> _WHAT NEEDS TO BE DONE_
For the entries below, say how many lines include the word "header" and add nothing else.

[Opening SUPPLIED DATA section]

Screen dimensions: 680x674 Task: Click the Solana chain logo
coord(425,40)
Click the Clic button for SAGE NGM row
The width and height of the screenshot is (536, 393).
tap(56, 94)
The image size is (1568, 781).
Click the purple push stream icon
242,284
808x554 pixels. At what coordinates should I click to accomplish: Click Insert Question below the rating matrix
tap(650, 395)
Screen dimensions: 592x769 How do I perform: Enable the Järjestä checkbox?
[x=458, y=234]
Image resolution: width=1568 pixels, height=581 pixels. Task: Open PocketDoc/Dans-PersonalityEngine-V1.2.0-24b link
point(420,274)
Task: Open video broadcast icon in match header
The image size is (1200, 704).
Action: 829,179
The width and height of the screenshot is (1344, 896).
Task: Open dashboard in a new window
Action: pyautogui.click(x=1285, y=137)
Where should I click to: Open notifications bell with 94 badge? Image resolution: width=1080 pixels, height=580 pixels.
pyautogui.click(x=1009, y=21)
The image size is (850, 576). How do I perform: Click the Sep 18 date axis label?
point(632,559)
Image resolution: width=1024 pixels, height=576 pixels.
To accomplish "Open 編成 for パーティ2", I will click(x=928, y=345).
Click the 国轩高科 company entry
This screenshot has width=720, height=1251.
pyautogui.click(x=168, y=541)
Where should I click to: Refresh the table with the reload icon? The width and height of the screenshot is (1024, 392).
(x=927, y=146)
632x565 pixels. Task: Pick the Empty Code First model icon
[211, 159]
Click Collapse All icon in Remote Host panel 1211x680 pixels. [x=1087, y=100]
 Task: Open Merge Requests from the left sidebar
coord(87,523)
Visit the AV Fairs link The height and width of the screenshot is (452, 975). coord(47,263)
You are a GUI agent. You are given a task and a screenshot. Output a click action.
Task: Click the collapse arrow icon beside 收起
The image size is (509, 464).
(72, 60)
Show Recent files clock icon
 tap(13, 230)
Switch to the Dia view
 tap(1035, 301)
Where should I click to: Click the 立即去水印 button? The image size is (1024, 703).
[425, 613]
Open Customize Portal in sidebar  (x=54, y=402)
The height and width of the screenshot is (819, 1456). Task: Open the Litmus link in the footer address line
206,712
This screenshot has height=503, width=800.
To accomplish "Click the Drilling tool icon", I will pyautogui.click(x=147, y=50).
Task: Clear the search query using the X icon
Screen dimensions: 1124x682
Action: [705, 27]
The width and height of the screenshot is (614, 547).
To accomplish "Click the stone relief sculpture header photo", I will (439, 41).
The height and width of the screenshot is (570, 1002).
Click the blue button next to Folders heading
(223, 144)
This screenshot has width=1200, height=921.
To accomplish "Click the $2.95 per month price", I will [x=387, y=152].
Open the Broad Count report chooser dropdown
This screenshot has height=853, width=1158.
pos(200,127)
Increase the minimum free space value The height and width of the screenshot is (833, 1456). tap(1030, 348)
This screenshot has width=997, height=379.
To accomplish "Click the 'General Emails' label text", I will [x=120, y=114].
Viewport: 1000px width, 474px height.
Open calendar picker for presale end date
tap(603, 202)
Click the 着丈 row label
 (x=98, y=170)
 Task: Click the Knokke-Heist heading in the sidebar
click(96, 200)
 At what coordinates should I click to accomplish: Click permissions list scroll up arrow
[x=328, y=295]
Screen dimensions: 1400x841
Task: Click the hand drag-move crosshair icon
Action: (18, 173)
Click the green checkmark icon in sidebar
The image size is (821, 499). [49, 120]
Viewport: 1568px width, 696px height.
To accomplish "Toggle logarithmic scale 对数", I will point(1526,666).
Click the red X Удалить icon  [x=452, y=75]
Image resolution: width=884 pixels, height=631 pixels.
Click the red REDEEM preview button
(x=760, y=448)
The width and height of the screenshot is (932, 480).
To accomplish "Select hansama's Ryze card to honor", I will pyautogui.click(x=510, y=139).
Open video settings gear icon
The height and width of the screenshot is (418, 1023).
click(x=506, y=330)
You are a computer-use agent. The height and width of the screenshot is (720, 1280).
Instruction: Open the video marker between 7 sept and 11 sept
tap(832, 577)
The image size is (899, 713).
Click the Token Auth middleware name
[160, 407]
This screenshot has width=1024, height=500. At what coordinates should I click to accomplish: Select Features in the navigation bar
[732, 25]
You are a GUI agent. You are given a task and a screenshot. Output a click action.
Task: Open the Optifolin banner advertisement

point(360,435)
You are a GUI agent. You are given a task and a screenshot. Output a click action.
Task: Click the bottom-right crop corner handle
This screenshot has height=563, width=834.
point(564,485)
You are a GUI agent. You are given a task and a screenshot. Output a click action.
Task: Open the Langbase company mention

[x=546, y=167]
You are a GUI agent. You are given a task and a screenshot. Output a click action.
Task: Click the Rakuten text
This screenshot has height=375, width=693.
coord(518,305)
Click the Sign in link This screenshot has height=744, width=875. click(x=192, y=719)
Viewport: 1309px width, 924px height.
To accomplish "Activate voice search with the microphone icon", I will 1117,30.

[Closing SUPPLIED DATA section]

> _EXERCISE ANSWER_
2